New Zealand's largest company, dairy group Fonterra, is considering outsourcing its worldwide information services functions to HCL in India.The group is co-operatively owned by around 13,000 New Zealand suppliers, and its three divisions operate in more than 30 countries around the world.
Written by Michael Foreman, Contributor

New Zealand's largest company, dairy group Fonterra, is considering outsourcing its worldwide information services functions to HCL in India.

The group is co-operatively owned by around 13,000 New Zealand suppliers, and its three divisions operate in more than 30 countries around the world.

Fonterra chief information officer Greg James told ZDNet Australia that the HCL outsourcing proposal had reached the due diligence phase but the company was still "a couple of months away" from making a decision.

Under the proposal HCL would take responsibility for information services and applications development across Fonterra's portfolio of applications.

Fonterra is a significant user of SAP, having spent NZ$260 million on a global ERP installation known internally as "Project Jedi", which was implemented over three years between 2004-06. However, the company continues to use Oracle/JD Edwards applications, including database and data warehouse products, in its manufacturing operations.
----
Exercise 1
List every company or organization named in the Fonterra outsourcing article.
Exercise 2
In the Fonterra outsourcing article, swap "SAP" for "SAP software" and write out the passage starting with "Fonterra is a" and going on through "its manufacturing operations.".
Exercise 3
Write the next part of the Fonterra outsourcing article, picking up after its final sentence.

Provided material
----
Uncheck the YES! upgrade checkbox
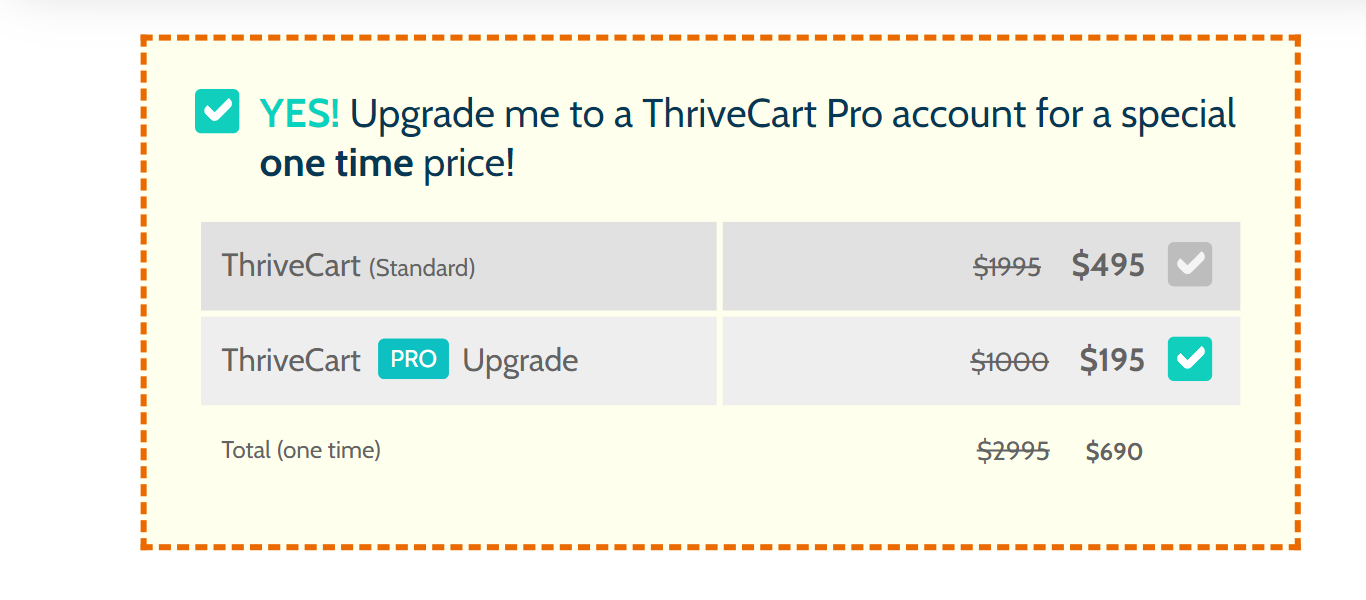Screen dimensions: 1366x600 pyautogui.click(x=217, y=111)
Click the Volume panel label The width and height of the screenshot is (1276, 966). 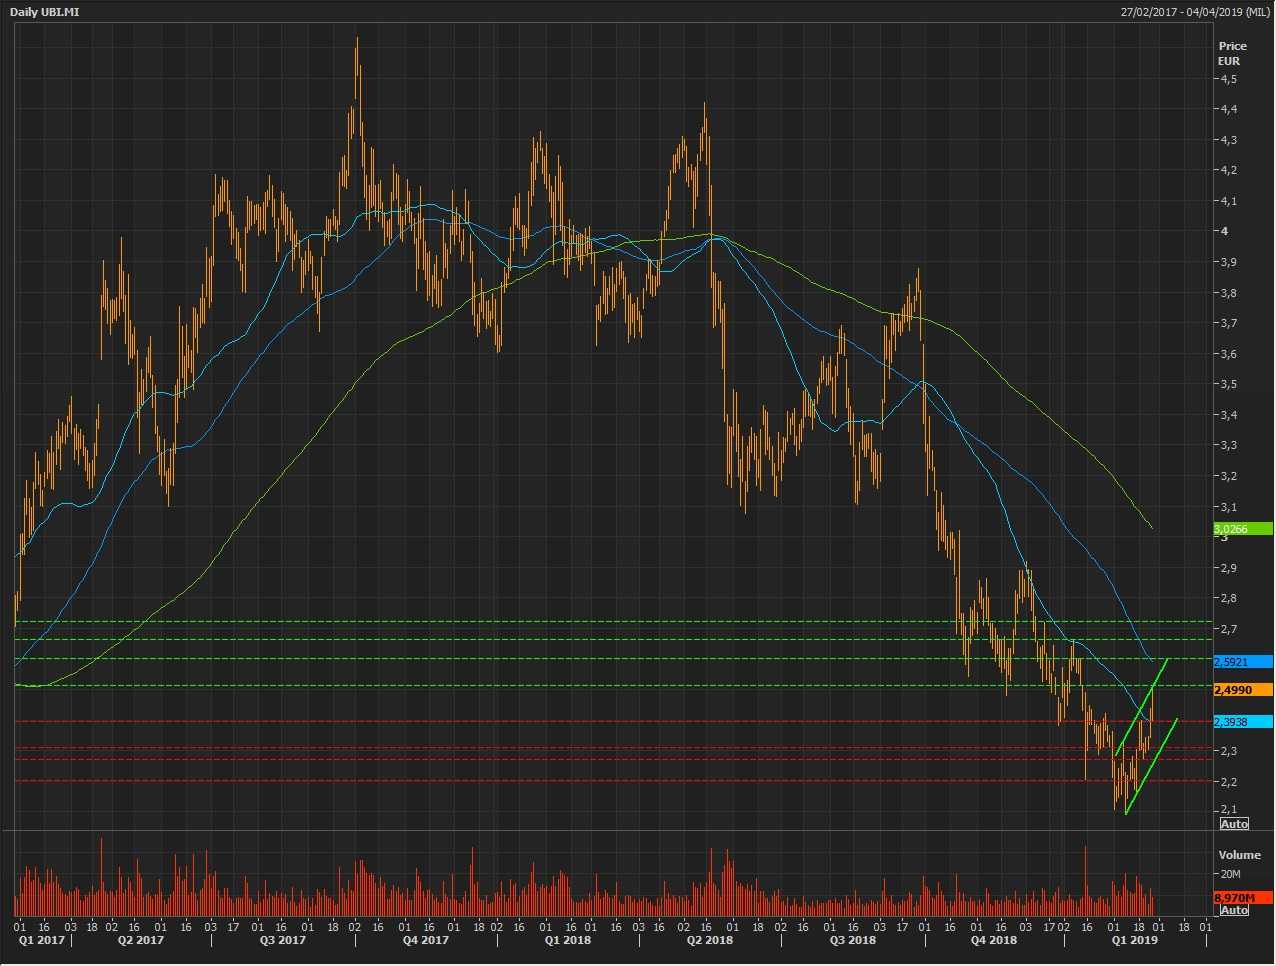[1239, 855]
----
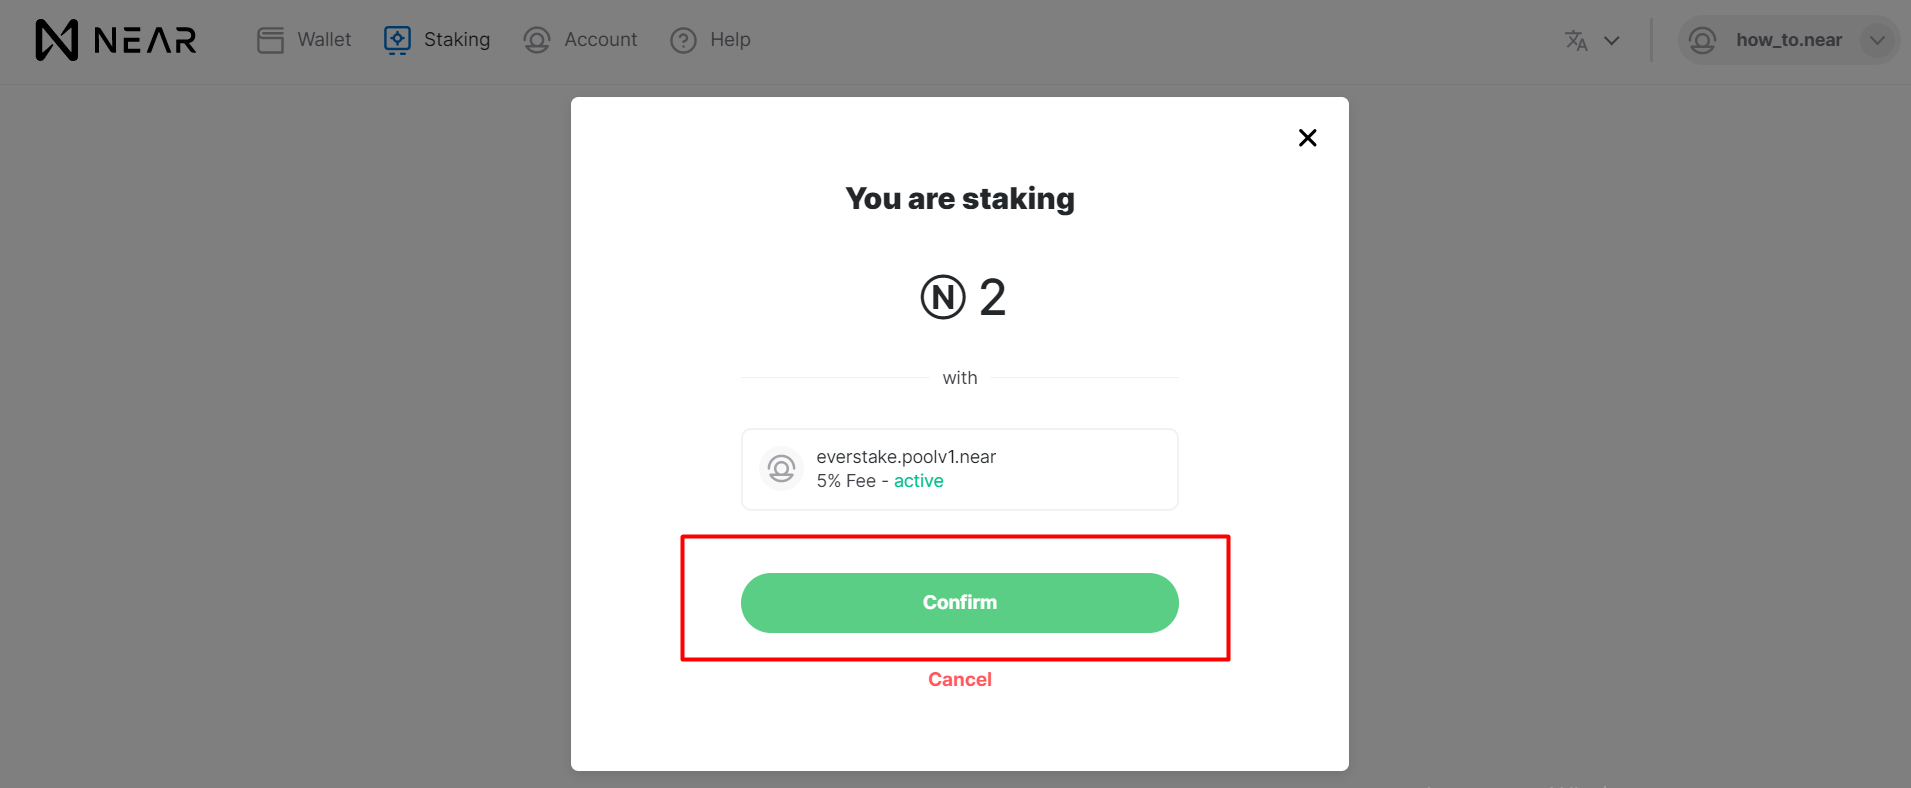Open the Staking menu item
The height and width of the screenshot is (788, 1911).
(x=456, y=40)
----
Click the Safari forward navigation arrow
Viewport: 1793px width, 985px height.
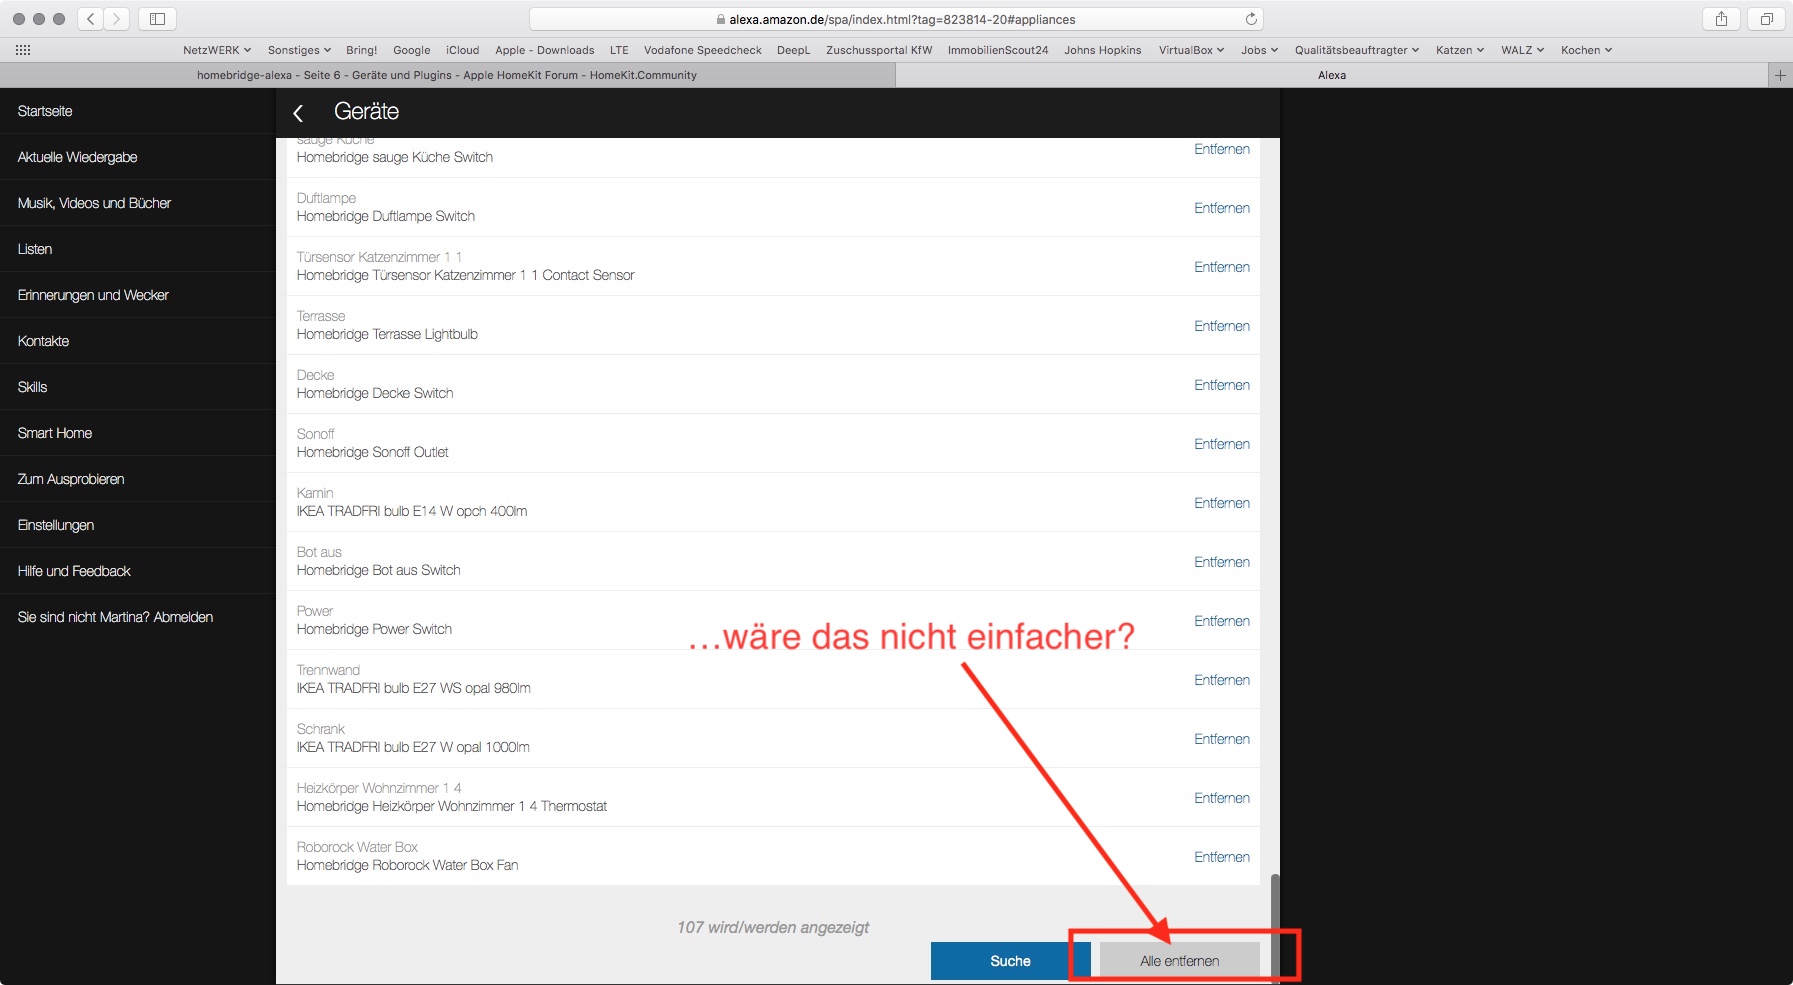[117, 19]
----
Exercise output 1
Fonterra, HCL, ZDNet Australia, SAP, Oracle, JD Edwards

Exercise output 2
Fonterra is a significant user of SAP software, having spent NZ$260 million on a global ERP installation known internally as "Project Jedi", which was implemented over three years between 2004-06. However, the company continues to use Oracle/JD Edwards applications, including database and data warehouse products, in its manufacturing operations.

Exercise output 3
"Our strategy is to move at some point to a convergence on SAP, but tactically we are still buying SAP, Oracle and JD Edwards applications," said James.

While the HCL proposal could potentially affect up to 130 IS positions in New Zealand and overseas, James said the actual numbers of jobs involved were "not a level of detail we have reached yet".

James confirmed that any deal with HCL would not affect Fonterra's existing outsourcing agreement with EDS, which covers infrastructure and network management. This agreement was worth NZ$590 million over seven years when it was signed in 2003, and was extended for a further four years in 2006.

HCL, which was founded in 1976, describes itself as "one of India's original IT garage start ups". The company now reports annual revenues of US$3.9 billion and employs 43,000 people in 17 countries.